• [Directions for this task]: Within the records, tally the lines that contain "dropdown" and reply with that number only.

*** Opening Data for the task ***

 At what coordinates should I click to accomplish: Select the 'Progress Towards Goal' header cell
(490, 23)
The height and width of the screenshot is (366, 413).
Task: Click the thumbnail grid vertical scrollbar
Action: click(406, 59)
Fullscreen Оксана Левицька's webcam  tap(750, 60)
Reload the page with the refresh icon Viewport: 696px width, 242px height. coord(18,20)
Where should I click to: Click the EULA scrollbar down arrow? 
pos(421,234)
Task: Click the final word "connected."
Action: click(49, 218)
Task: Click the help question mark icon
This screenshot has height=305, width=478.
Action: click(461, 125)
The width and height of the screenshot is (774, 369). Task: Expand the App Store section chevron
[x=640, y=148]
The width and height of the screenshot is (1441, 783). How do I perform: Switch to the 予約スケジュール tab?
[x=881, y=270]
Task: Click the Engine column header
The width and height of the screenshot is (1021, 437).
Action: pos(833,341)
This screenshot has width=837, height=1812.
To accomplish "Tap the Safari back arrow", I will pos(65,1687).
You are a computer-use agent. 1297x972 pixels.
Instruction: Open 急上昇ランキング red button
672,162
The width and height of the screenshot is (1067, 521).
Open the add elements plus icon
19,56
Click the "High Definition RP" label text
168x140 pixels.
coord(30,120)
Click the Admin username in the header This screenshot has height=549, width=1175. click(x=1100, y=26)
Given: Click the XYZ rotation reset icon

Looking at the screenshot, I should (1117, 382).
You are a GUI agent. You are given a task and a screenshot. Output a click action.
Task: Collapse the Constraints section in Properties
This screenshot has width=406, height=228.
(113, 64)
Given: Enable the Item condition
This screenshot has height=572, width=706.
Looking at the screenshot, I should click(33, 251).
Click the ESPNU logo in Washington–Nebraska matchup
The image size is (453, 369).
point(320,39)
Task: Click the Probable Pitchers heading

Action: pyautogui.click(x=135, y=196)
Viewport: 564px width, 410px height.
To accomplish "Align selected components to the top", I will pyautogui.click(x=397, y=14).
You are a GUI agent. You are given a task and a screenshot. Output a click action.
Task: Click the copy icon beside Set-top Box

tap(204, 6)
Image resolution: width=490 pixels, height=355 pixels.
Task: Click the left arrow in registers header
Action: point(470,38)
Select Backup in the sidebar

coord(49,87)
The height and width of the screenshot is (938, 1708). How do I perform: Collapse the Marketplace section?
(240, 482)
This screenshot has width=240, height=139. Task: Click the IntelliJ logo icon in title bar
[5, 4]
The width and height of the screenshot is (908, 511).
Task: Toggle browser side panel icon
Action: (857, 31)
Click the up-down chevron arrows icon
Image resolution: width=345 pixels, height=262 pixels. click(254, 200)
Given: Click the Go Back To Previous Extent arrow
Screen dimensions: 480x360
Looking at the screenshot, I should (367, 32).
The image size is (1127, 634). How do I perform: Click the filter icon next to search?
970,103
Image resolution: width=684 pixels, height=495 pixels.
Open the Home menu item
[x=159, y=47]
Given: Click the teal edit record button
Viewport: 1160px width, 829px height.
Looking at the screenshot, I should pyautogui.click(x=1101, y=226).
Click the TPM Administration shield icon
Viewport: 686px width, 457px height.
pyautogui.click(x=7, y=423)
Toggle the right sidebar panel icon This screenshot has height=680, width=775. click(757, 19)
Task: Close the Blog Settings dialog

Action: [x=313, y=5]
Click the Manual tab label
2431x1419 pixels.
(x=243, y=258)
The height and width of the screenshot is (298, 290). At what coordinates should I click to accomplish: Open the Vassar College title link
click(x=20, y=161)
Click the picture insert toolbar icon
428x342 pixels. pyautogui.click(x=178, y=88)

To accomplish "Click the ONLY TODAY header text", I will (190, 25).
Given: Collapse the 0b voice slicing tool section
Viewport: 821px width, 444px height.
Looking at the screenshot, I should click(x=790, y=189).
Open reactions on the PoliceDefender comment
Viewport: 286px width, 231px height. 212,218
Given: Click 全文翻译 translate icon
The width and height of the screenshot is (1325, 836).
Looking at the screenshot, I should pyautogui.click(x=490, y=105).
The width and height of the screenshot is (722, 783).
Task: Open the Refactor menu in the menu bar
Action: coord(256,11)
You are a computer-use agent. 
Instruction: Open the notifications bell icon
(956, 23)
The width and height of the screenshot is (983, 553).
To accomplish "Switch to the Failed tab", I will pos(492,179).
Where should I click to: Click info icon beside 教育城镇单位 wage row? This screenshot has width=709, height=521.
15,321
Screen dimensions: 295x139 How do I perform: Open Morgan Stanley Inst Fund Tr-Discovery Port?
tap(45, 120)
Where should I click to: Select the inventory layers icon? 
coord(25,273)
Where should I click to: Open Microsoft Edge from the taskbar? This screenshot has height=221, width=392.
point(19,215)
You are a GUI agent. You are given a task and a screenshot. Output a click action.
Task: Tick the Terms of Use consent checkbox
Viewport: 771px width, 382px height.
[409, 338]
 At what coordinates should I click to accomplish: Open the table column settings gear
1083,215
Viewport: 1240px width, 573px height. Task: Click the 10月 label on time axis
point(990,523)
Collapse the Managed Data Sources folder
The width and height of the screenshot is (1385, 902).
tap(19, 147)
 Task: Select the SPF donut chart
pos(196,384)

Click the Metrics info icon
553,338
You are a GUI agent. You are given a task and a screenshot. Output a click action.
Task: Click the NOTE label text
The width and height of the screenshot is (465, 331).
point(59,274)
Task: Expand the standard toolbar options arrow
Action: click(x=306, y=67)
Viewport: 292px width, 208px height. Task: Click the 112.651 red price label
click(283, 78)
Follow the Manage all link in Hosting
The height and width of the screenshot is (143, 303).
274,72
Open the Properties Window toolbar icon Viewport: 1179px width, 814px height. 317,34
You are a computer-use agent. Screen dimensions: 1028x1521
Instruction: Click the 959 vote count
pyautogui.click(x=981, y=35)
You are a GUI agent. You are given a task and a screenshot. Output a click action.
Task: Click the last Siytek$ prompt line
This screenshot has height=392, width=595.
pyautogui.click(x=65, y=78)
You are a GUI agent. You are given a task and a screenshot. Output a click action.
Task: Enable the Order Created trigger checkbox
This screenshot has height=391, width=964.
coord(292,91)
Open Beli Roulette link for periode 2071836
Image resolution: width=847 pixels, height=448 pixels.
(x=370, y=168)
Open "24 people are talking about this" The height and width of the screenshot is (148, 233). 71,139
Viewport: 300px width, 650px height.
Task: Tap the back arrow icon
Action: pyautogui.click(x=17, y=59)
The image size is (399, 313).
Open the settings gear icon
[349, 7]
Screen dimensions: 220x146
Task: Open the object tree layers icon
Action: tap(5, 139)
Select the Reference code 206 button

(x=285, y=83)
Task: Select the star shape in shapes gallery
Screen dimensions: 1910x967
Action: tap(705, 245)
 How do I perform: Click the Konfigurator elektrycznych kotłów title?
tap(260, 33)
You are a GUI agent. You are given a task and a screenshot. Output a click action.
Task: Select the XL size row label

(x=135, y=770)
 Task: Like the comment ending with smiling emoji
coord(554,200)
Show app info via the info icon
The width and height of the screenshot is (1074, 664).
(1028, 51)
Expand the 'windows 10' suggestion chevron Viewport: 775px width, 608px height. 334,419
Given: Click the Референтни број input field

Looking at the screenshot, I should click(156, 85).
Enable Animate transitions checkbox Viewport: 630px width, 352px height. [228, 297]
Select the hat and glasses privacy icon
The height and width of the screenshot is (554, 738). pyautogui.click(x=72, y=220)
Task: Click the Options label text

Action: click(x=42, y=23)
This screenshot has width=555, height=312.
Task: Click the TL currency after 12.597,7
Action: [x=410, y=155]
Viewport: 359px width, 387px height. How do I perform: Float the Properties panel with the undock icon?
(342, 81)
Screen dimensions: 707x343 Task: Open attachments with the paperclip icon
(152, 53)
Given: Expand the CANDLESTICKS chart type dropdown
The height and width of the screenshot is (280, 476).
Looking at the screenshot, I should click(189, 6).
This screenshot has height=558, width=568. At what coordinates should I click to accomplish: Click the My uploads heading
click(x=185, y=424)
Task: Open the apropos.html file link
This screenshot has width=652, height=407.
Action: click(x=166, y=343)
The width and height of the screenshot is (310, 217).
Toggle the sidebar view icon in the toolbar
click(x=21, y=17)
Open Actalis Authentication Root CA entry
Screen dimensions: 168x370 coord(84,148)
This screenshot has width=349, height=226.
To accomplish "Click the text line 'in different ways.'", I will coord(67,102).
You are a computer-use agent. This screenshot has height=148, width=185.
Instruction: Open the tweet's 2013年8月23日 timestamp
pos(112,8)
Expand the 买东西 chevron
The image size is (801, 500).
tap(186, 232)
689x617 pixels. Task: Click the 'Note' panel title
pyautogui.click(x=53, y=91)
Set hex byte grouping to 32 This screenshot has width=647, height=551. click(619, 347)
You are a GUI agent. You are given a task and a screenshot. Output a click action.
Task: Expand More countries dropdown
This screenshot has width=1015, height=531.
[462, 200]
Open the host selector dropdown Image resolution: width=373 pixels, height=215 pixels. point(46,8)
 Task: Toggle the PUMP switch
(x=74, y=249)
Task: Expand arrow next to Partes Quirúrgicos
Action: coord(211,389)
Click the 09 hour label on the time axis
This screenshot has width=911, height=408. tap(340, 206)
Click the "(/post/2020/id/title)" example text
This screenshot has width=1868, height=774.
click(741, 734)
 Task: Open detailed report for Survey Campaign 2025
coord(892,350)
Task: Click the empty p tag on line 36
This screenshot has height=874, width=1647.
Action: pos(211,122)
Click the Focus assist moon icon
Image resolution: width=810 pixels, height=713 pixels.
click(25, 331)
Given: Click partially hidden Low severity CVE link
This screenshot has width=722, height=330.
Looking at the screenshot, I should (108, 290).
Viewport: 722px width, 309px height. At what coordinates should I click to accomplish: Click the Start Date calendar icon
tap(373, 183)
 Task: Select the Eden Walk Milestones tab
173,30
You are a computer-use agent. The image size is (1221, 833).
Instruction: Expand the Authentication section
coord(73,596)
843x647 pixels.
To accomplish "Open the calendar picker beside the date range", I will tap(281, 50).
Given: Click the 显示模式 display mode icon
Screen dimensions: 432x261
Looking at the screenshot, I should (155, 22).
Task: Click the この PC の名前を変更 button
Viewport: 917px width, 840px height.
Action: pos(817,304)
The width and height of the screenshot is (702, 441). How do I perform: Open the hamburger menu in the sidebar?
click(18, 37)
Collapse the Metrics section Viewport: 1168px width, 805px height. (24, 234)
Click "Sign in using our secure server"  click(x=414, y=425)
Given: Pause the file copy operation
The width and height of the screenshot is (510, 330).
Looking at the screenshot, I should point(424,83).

*** Closing Data for the task ***

• [Result]: 3